A respeitabilidade profissional é como a virgindade: só se perde uma vez. E brincar com o fogo é algo que não me agrada particularmente.

...e aqui fica também a resposta do meu ilustríssimo colega e amigo Jorge Peliteiro:

11 de Fevereiro de 2008
As Farmácias portuguesas possuem um capital importantíssimo: a confiança dos doentes.

Não é fácil encontrar em quem confiar quando se está fragilizado pela doença e quando os modelos de prestação de serviços de saúde estão em permanente e acelerada mudança.

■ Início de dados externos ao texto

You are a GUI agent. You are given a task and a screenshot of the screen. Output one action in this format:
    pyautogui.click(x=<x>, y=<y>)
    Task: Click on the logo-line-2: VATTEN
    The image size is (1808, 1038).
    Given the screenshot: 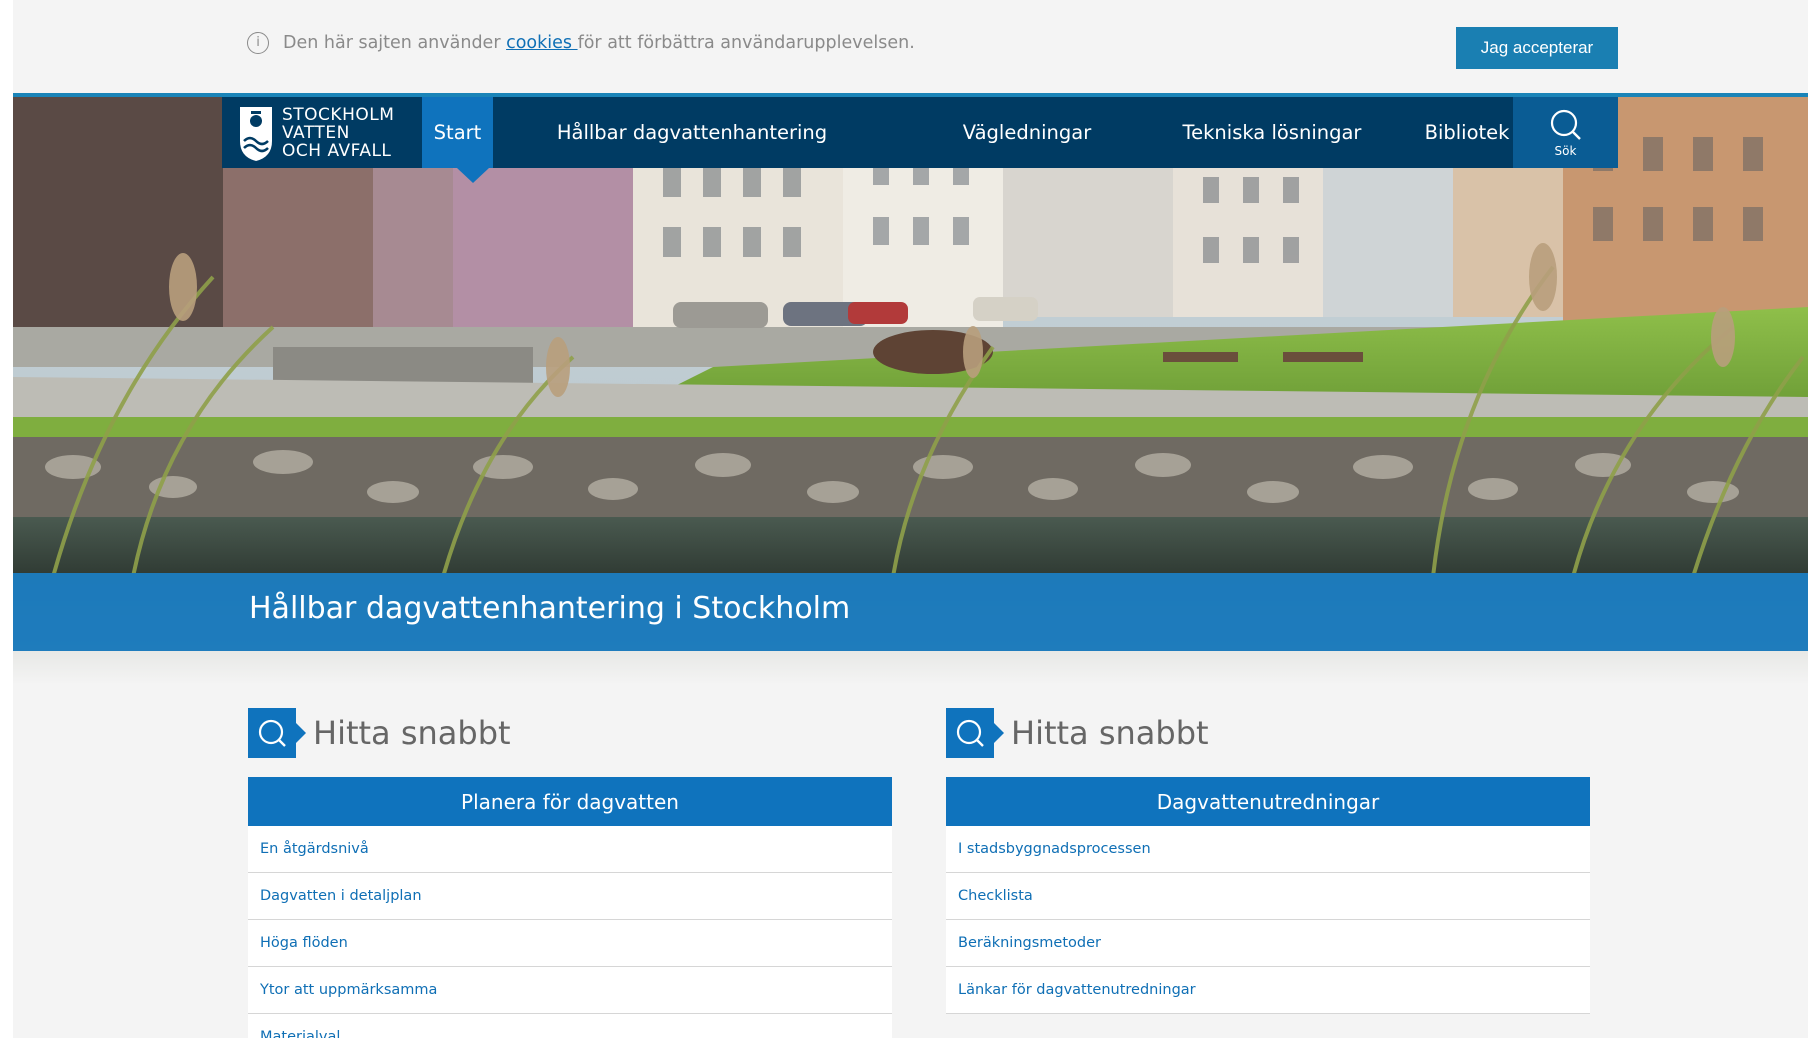 What is the action you would take?
    pyautogui.click(x=316, y=132)
    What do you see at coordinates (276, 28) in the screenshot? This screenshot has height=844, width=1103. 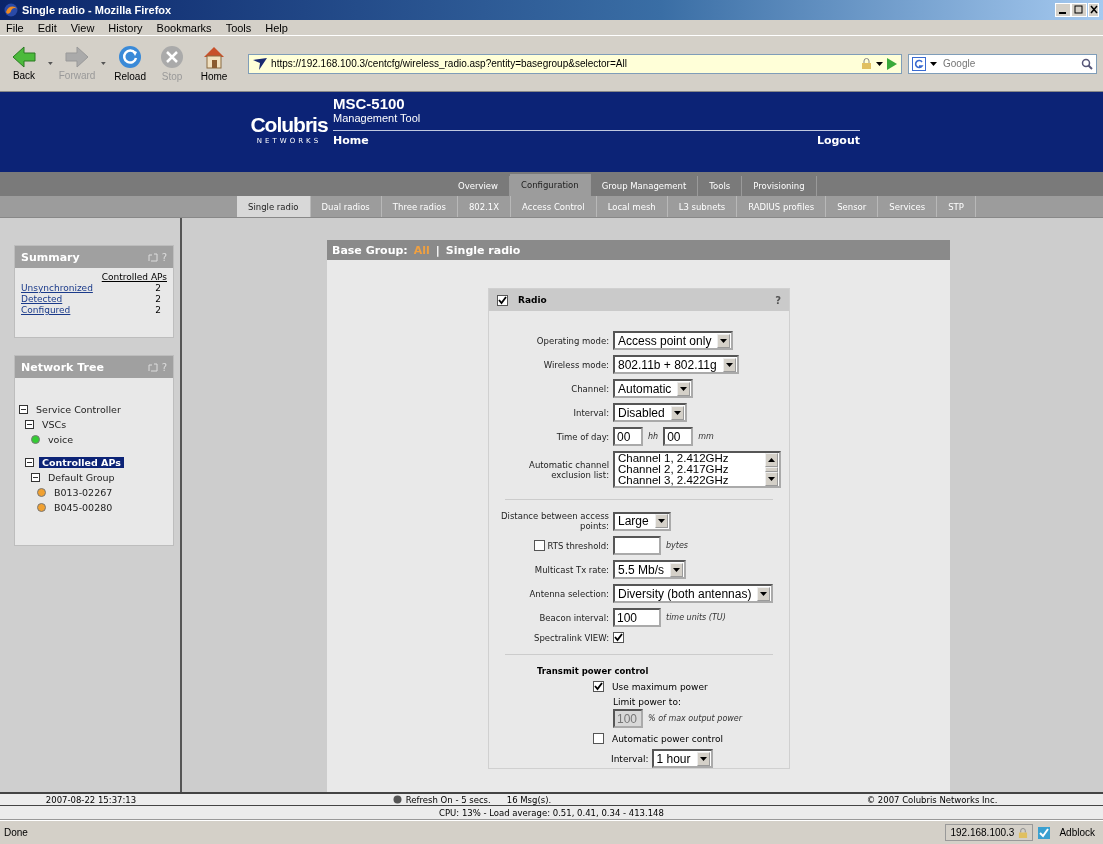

As análises clínicas, em concreto, vivem momentos conturbados no que respeita a este défice de confiança por duas ordens de razões. Em primeiro lugar pela força da economia e dos fluxos económicos, pelos imperativos da rentabilidade, das economias de escala e das fusões e aquisições, também pela necessidade do controlo da despesa pública num mundo que exige mais e melhores serviços de saúde para mais e mais velhos cidadãos; em segundo lugar pela evolução científica e tecnológica que possibilitou a deslocalização da determinação de parâmetros biológicos do ambiente laboratorial para o ponto onde se prestam cuidados ao doente e que possibilitou que os resultados de exames laboratoriais antes garantidos por especialistas agora pudessem ser obtidos por outros profissionais de saúde ou pelos próprios doentes.

Temos então unidades de colheitas em clínicas dentárias, corporações de bombeiros, postos de enfermagem, espaços divididos com gabinetes de depilação, etc., etc., etc., que enviam as amostras biológicas para laboratórios do outro lado do país, do outro lado da Península Ibérica ou sabe-se lá a que distância, laboratórios estes que pertencem a grupos económicos com sede nas ilhas Caimão ou sabe-se lá onde. Temos então análises “rápidas”, de química seca, efectuadas no point of care, na feira de saúde ou na ervanária, sob a responsabilidade de médicos, enfermeiros ou estudantes disto e daquilo. Por outro lado temos um Estado que aparentemente não se importa nem com a saúde do seu povo nem com a aplicação dos dinheiros públicos, um Estado que não regula nem fiscaliza – «os mecanismos de fiscalização ao dispor das ARS não são suficientes para uma eficaz avaliação da qualidade dos serviços prestados e o sistema é muito permissivo a fraudes».

Análises clínicas nas Farmácias – Porque sim? Porque existem condições únicas para garantir a normalização dos métodos de ensaio, das calibrações dos equipamentos e da expressão dos resultados, cumprindo os mais exigentes requisitos de qualidade e competência e porque a acessibilidade dos doentes aos exames laboratoriais seria assim ampliada através de uma rede de estabelecimentos e profissionais de saúde em quem confiam, com um longo historial de excelência.

Análises clínicas nas Farmácias – Porque não? Ficará limitada a livre escolha do doente? Ficará afectada a livre concorrência entre prestadores de serviços? Aumentará o consumo indevido de medicamentos? Ou o de análises clínicas? São incompatíveis estes serviços de saúde? Claro que não, aliás já assim foi em tempos!

Sendo assim, seja a instalação na Farmácia de um gabinete para determinações bioquímicas no sangue, seja de uma unidade de colheitas de amostras biológicas, seja até de um laboratório de análises – e, obviamente, desde que sejam convenientemente asseguradas as necessidades de formação e as competências dos profissionais, desde que garantidas as condições de higiene e segurança, bem delimitados os espaços físicos e a movimentação de materiais e pessoas - a Farmácia tem tudo o indispensável para evoluir, crescer e prestar mais um serviço de inegável valor para os doentes portugueses. Sem deixar de ser Farmácia.